Hi folks. I am attempting to use large language models (specifically Phi-3-mini) as a Token Classifier. This was recently made easy to do with the transformers
library thanks to the Phi3ForTokenClassification
implementation. I am having difficulty training this model via Parameter Efficient Fine Tuning (PEFT, i.e. LoRa).
I am creating an instance of Phi3ForTokenClassification
from the pre-trained Phi-3-mini model as follows:
model = Phi3ForTokenClassification.from_pretrained(
"microsoft/Phi-3-mini-4k-instruct",
attn_implementation="flash_attention_2",
num_labels=len(labels_vocab),
id2label=id2label,
label2id=label2id,
use_cache=False,
torch_dtype=torch.bfloat16
)
As expected, since the head of this model is getting replaced with a linear layer for predicting the one-hot-encoded token labels, I get the warning that that specific layer has not been trained yet:
Some weights of Phi3ForTokenClassification were not initialized from the model checkpoint at microsoft/Phi-3-mini-4k-instruct and are newly initialized: ['classifier.bias', 'classifier.weight']
You should probably TRAIN this model on a down-stream task to be able to use it for predictions and inference.
At this point. I am assuming that I need to perform a fine-tuning of the core mode layers (i.e. attention heads / mlp, etc.) and a full training of that last classifier layer.
I am training on a GTX 4090 (24GB of NVRAM). As such, I need to leverage PEFT with a LoRa which I configure as follows:
peft_config = LoraConfig(
r=32,
lora_alpha=16,
lora_dropout=0.1,
bias="none",
task_type="TOKEN_CLS",
target_modules=["q_proj", "k_proj", "v_proj", "o_proj",
"gate_proj", "up_proj", "down_proj"],
modules_to_save=["classifier"],
inference_mode=False
)
peft_model = get_peft_model(model, peft_config)
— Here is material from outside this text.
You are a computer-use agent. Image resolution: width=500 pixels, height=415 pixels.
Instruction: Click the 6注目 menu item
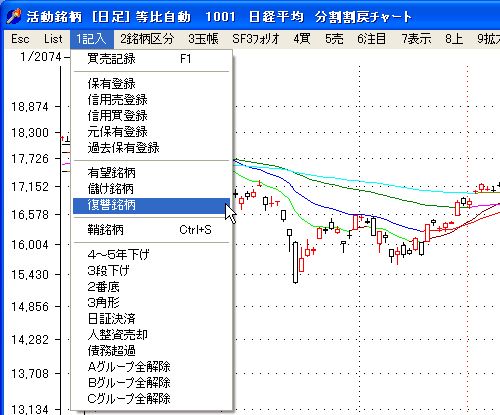pyautogui.click(x=371, y=39)
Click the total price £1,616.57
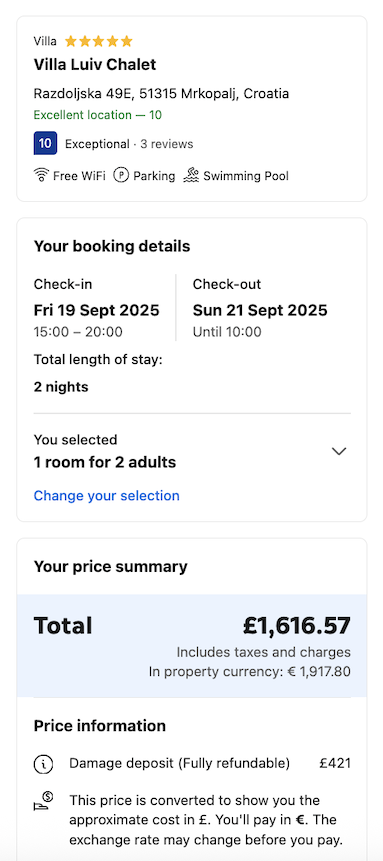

When checking the number of trainable parameters, I get trainable params: 18,000,953 || all params: 3,740,755,058 || trainable%: 0.4812
. Which seems right to me.
Based on what I’ve research on modules_to_save
. This seems like the right configuration and would result in a full training of the classifier
module of the model. When I print the model details, this is the classifier layer: (classifier): Linear(in_features=3072, out_features=57, bias=True)
.
Since this is LoRa and we’re training new weights, I drafted my training configuration with a fairly aggressive learning rate, as follows:
training_args = TrainingArguments(
bf16=True,
output_dir="outputs",
learning_rate=(2e-4 * 4),
gradient_accumulation_steps=4,
per_device_train_batch_size=4,
per_device_eval_batch_size=4,
num_train_epochs=3,
logging_steps=10,
logging_strategy="steps",
eval_strategy="epoch",
save_strategy="epoch",
report_to="wandb"
)
And I am training with:
trainer = Trainer(
model=peft_model,
args=training_args,
train_dataset=dataset['train'],
eval_dataset=dataset['validation'],
tokenizer=tokenizer,
data_collator=data_collator,
# calculates precision, recall, accuracy, and f1
compute_metrics=compute_metrics,
)
The training seems to run correctly. Every epoch the prevision, recall, accuracy, and f1 scores all seem reasonable and improving. After the 1st epoch, my f1 score is ~0.66
, improving to ~0.72
in the 2nd epoch.
Once my short training run is complete. I save the model as follows:
merged_model = trainer.model.merge_and_unload()
merged_model.save_pretrained("model-name")
To test my model, I load it for inference as follows:
model = AutoModelForTokenClassification.from_pretrained("model-name")
tokenizer = AutoTokenizer.from_pretrained("microsoft/Phi-3-mini-4k-instruct")
token_classifier = pipeline("ner", model=model, tokenizer=tokenizer)
I get very poor results during inference. I am not completely convinced I am doing this correctly. I made a few assumption above regarding how the training would work that I am not sure are correct.
I rented an A6000Ada to do a full (non-PEFT) training on the same dataset. After 2 epochs, the training had a lower accuracy, precision, recall, and f1 score. But, it performed significantly better when doing test inference.
Does anyone have any suggestion regarding how I can make this better. I am not afraid to go deep dive material. I have a ton to learn and I’m here for it. Thanks in advance!